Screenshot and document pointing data
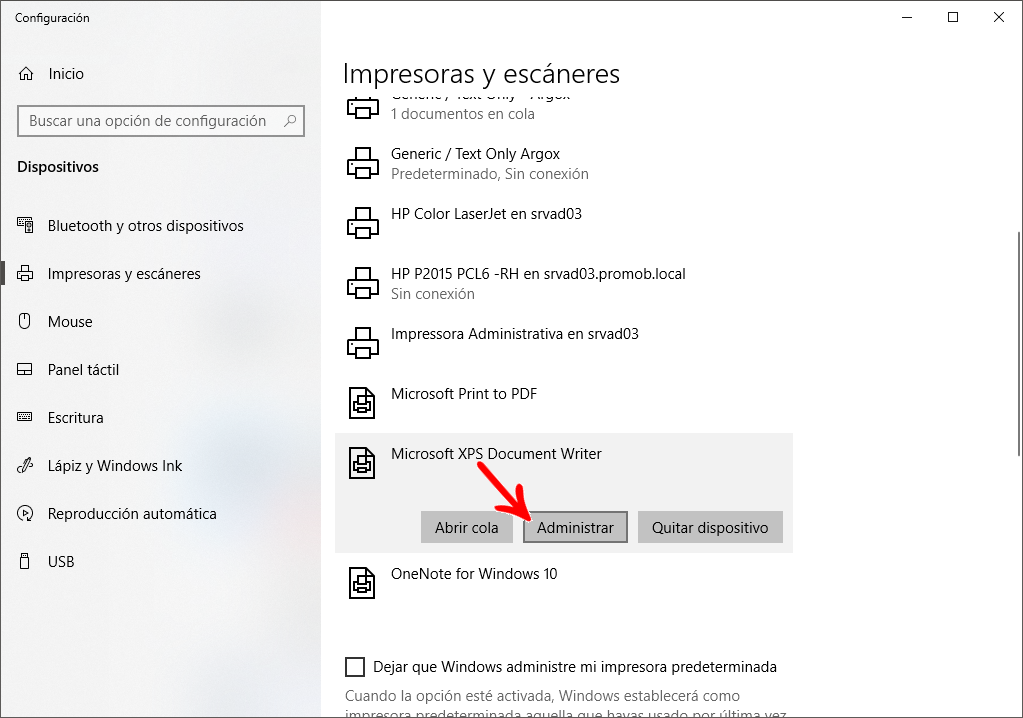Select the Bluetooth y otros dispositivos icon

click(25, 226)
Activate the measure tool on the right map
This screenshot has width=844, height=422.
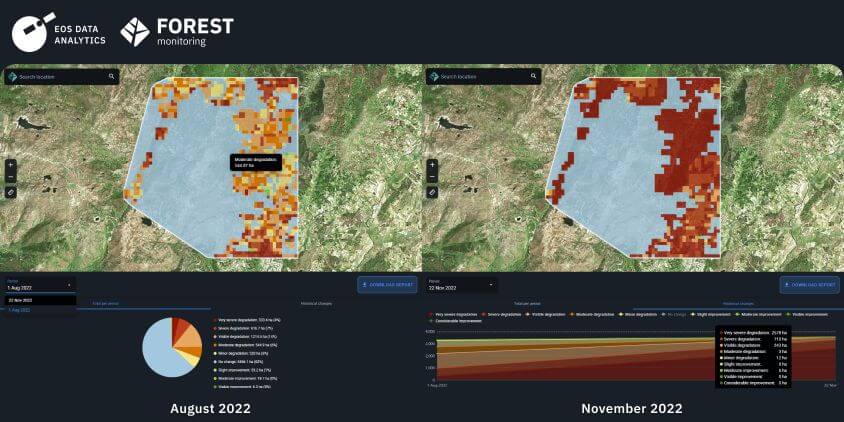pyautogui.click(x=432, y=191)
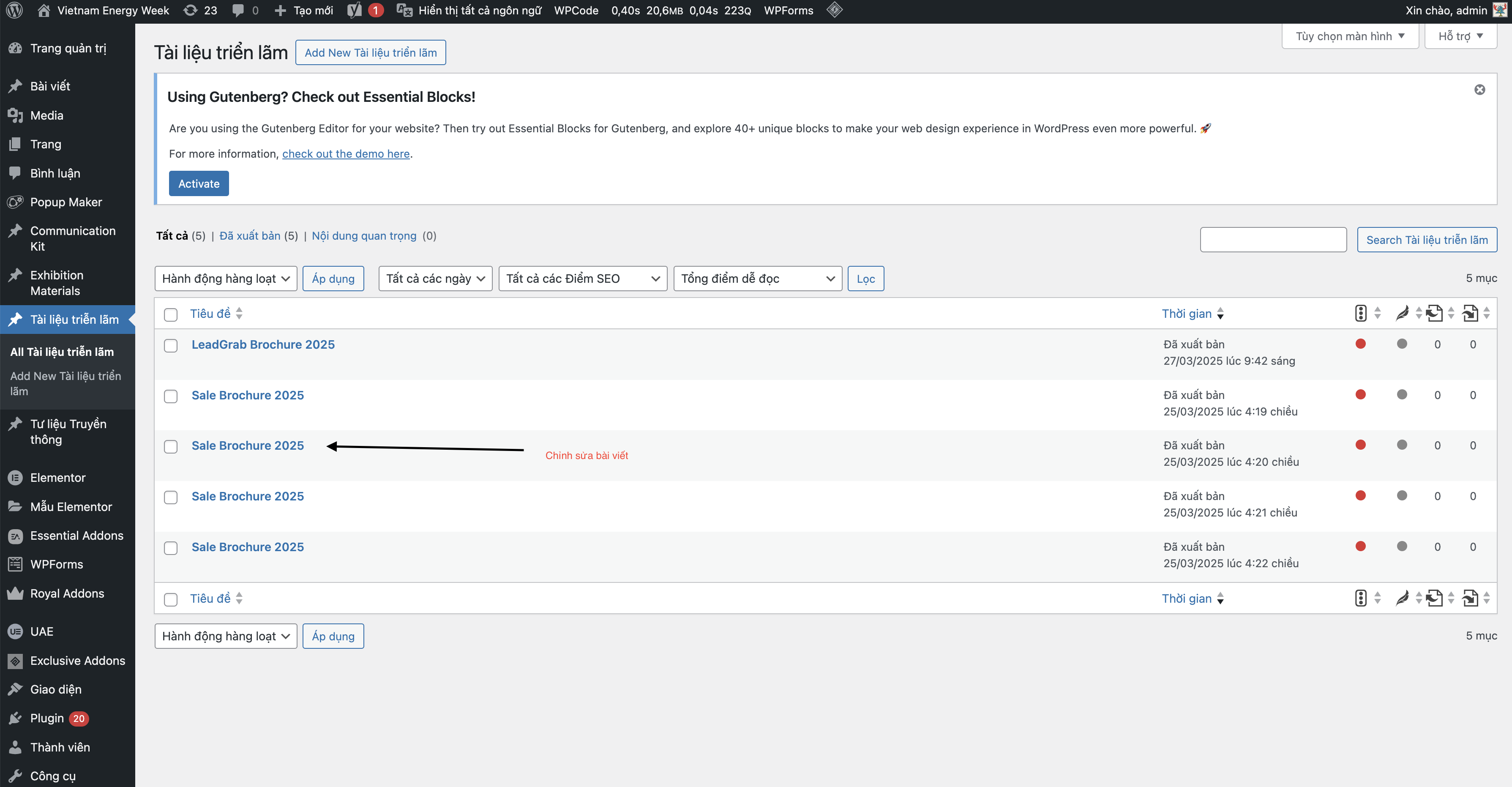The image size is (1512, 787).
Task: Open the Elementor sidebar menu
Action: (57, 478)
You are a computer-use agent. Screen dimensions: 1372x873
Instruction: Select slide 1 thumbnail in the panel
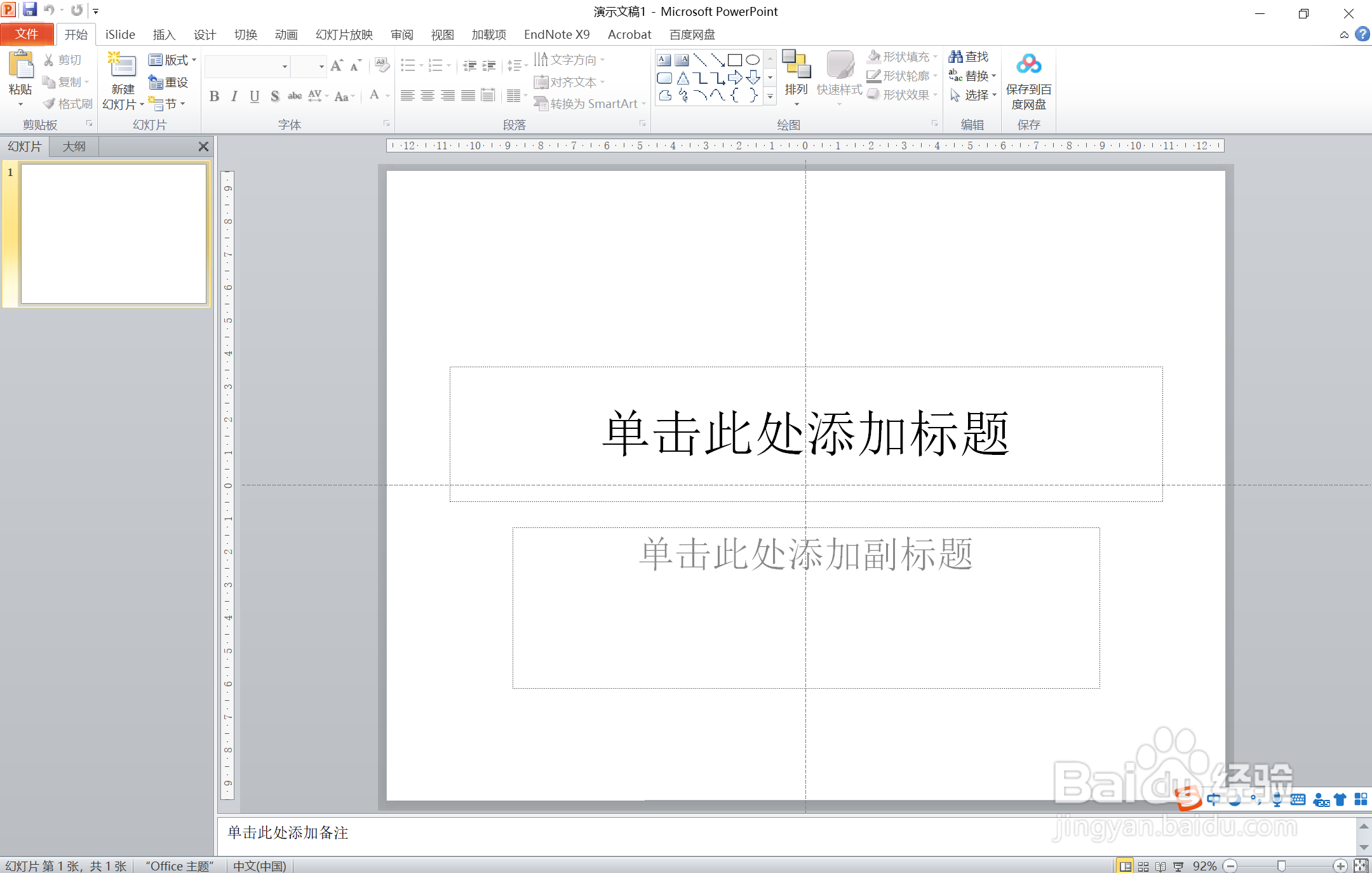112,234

# Instructions for the task:
Lay out the lines of these items as a numbered list, skipping any blank lines. Leave the pictures out of your answer.

# Response to the exercise:
1. Select the Bluetooth y otros dispositivos icon
2. click(25, 226)
3. Activate the measure tool on the right map
4. This screenshot has width=844, height=422.
5. pyautogui.click(x=432, y=191)
6. The image size is (1512, 787).
7. Task: Open the Elementor sidebar menu
8. Action: (57, 478)
9. You are a computer-use agent. Screen dimensions: 1372x873
10. Instruction: Select slide 1 thumbnail in the panel
11. 112,234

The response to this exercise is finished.